DOCUMENT SEGMENT =>
The Penis

Erectile dysfunction

Erectile dysfunction is the inability to achieve or maintain an erection (impotence). It is a common problem that increases with age. There are many causes for erectile dysfunction including medical conditions (such as diabetes, high blood pressure, obesity and vascular disease), psychological causes (anxiety, depression and relationship problems), surgery (bowel and prostate surgery) and trauma.

There are a number of ways to treat erectile dysfunction, depending on the cause and the severity. These include medications, vacuum penile pump devices, injections into the penis and surgery (insertion of penile prosthesis).

Insertion of penile prosthesis:

This surgical procedure is used in men who are unable to gain an erection with other methods. A device made up of two balloon cylinders is inserted into the penis and attached to a pump device that is placed in the scrotum. When the pump is activated the cylinders in the penis fill to produce an erection.

Peyronie’s disease

Peyronie’s disease is a condition where thick plaques of tissue form in the deep layers of the penis. This thickened tissue doesn’t expand normally during an erection, causing curving of the erect penis and sometimes pain and erectile dysfunction. The cause of Peyronie’s disease is not fully understood, but it may be related to trauma (including repeated minor trauma) and is commonly found in association with other conditions such as Dupuytren’s contractures.

RECORDED INFORMATION =>
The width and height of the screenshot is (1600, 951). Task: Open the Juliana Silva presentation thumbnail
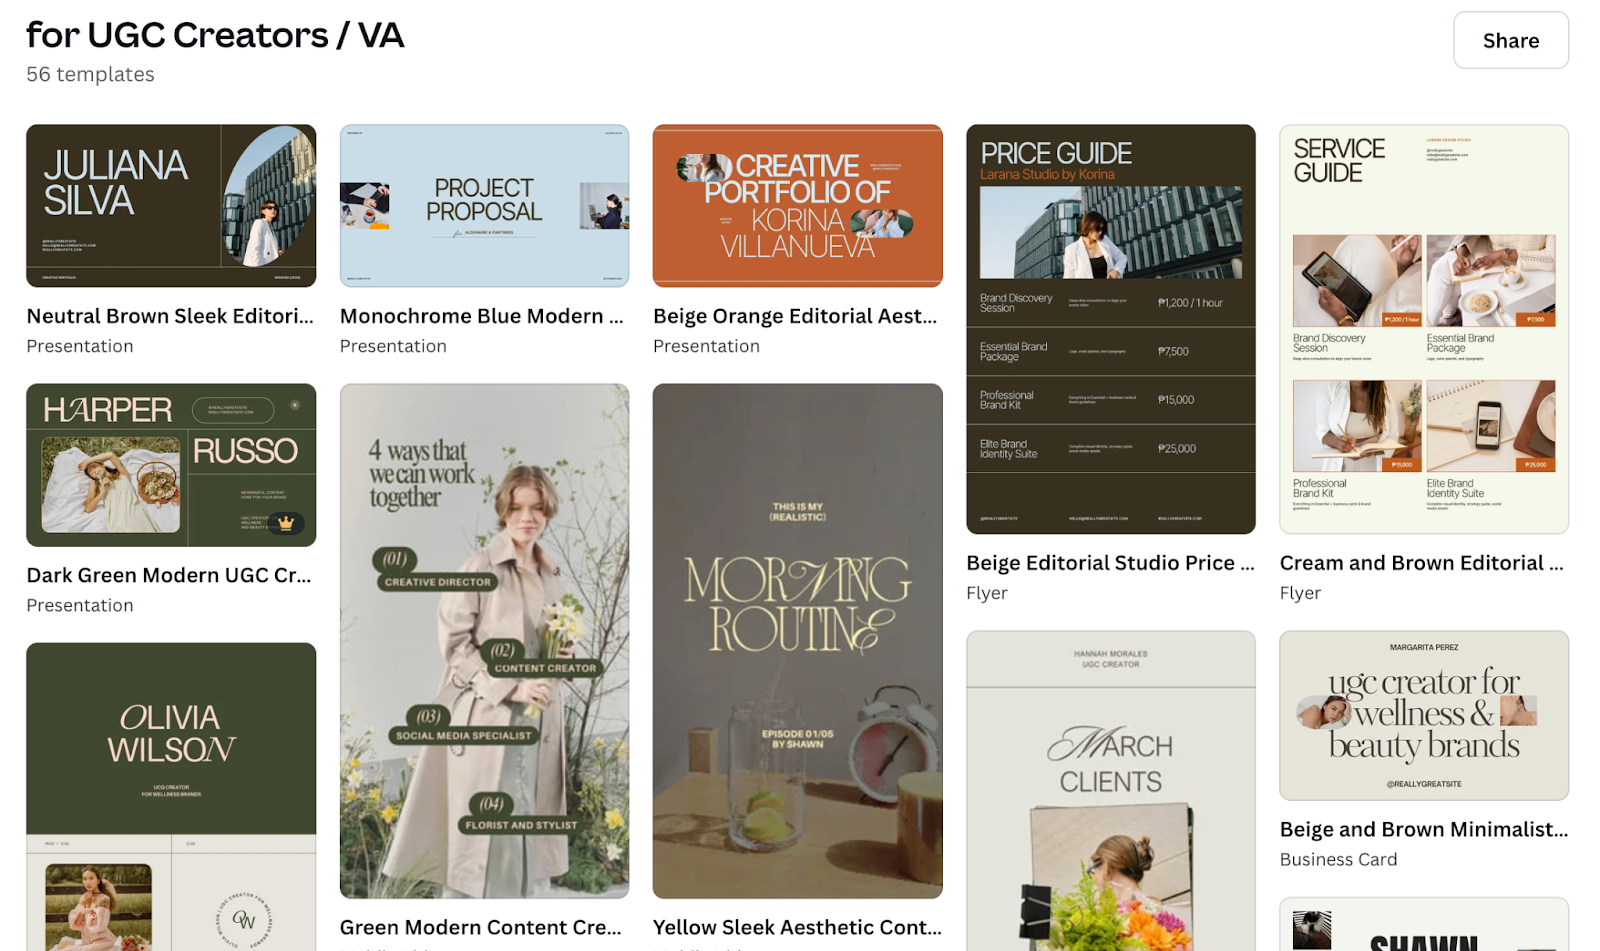pos(171,206)
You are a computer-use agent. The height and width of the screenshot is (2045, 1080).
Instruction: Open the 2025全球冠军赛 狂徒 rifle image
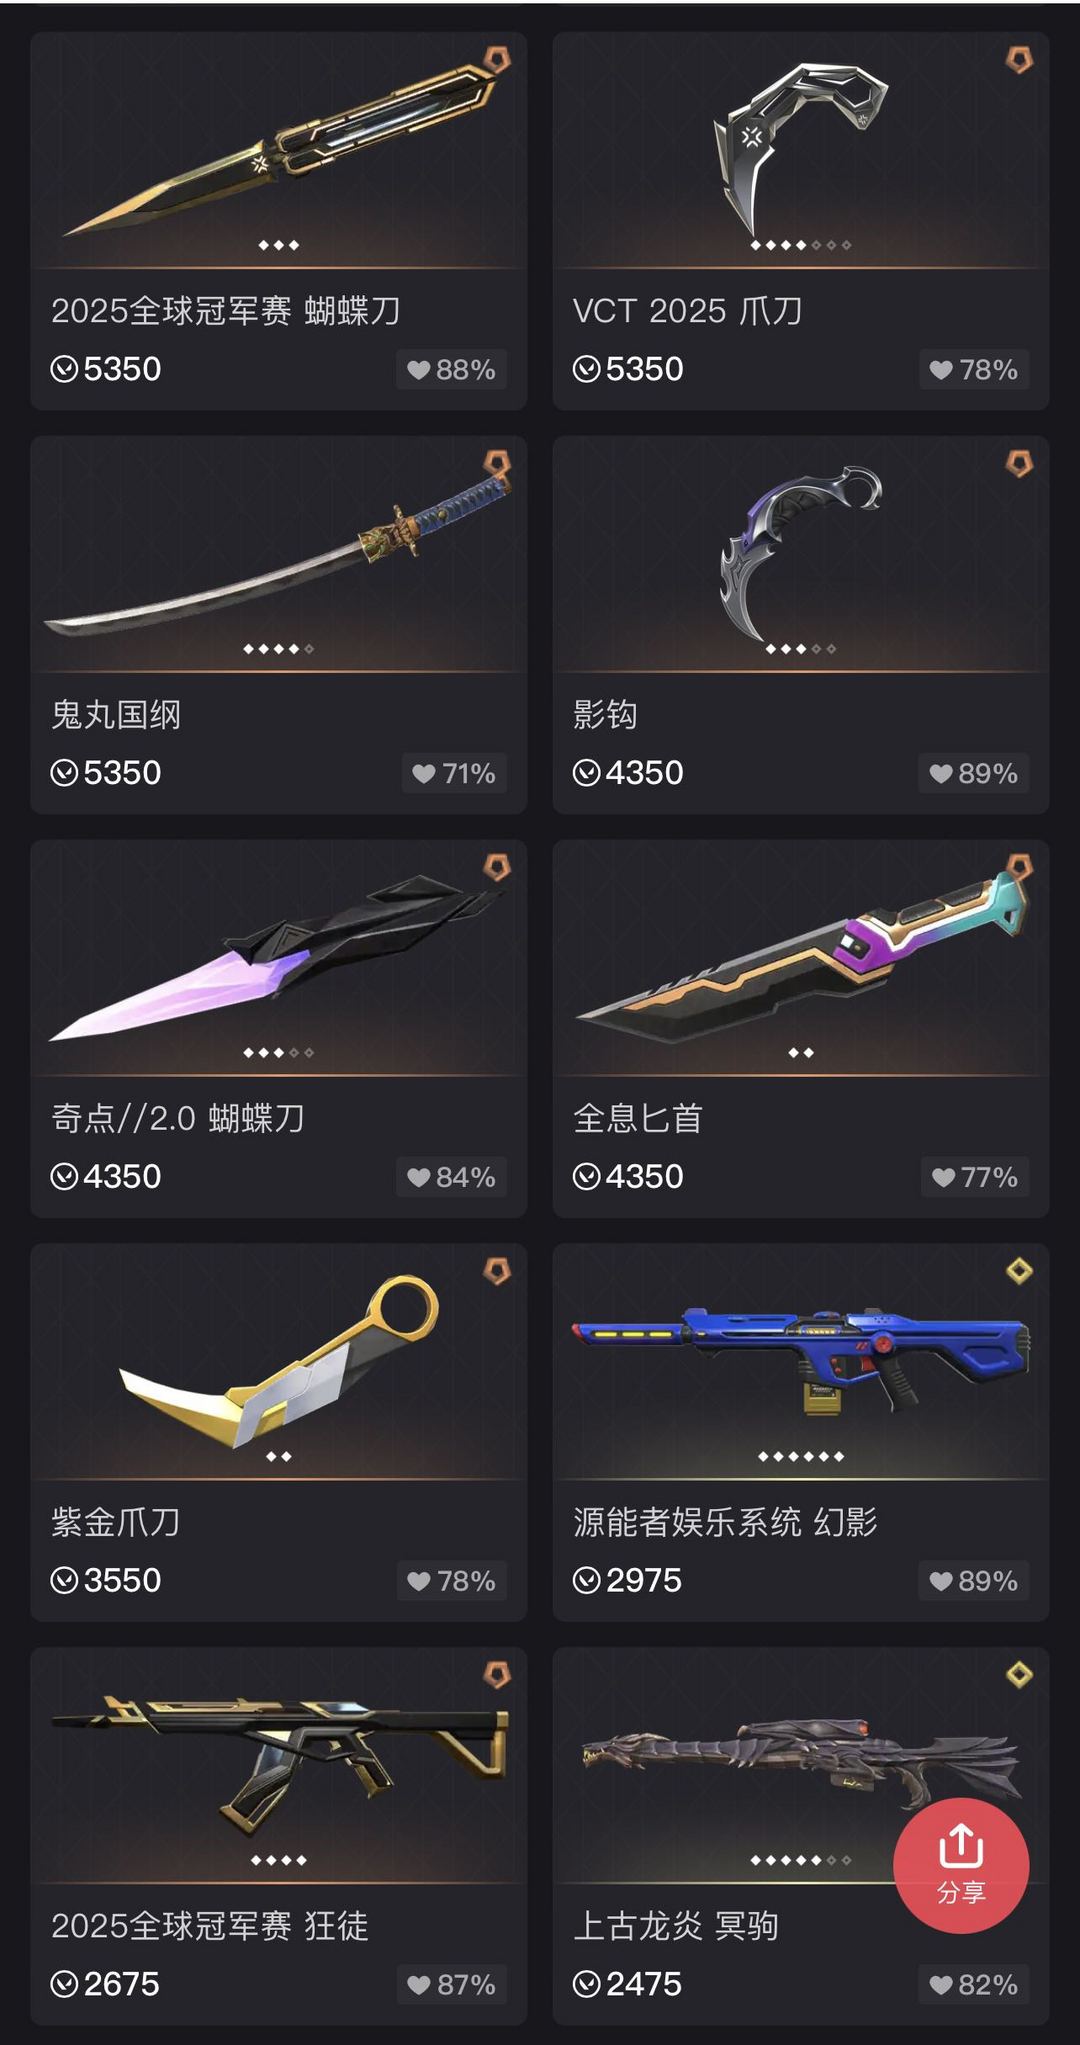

EXERCISE INSTRUCTIONS =>
1. According to the penis health page, where is the pump of a penile prosthesis placed?
2. Please pick up the penis health page after its final sentence and continue writing it.

ANSWERS FOR THIS EXERCISE =>
1. In the scrotum.

2.
In the first year after developing Peyronie’s disease the condition can change; it can improve by itself, remain the same or worsen. For this reason, your Urologist will not consider surgery in the first year of symptoms to allow the condition to stabilize. If after a year the erections are too curved to allow for sexual intercourse an operation may be required. The most common procedures used are a Nesbit procedure or a penile prosthesis, depending on whether there is erectile dysfunction present. Your Urologist will discuss which procedure is appropriate in your circumstances.

There are a number of non-surgical treatments that have been used for Peyronie’s disease, including medications, injections into the scar tissue and penile traction (extender) devices. Unfortunately, non-surgical treatments are not very successful in the longer term.

Penile plication (Nesbit procedure):

This procedure involves placing deep stitches in the penis on the opposite side to the curve to straighten it. This procedure will result in some loss of penile length, but has a low risk of damaging the nerve supply of the penis.

Excision of scar and grafting:

In this procedure the thickened plaque of abnormal tissue is removed and a patch (graft) is placed to repair the area. This technique preserves the length of the penis, but runs a higher risk of damage to the penile nerves that are located in the same area as most plaques.

Penile prosthesis:

A device with a balloon pump is inserted into the penis and scrotum to allow the patient to achieve a straight erection. This procedure is only necessary in men who have penile curvature and erectile dysfunction.

Penile Cancer

Penile cancer is a rare condition that is usually detected when a lump or red patch is seen on the penis. It is more common in older men, men who are not circumcised and smokers.


If there is a red patch on the penis that doesn’t go away in a few weeks or a lump, a biopsy may be required. If the biopsy suggests a cancer, further tests such as a CT scan and an MRI scan will be arranged.


Treatment of penile cancer will depend entirely on the size and location of the tumour. Your Urologist will outline the appropriate options for your case.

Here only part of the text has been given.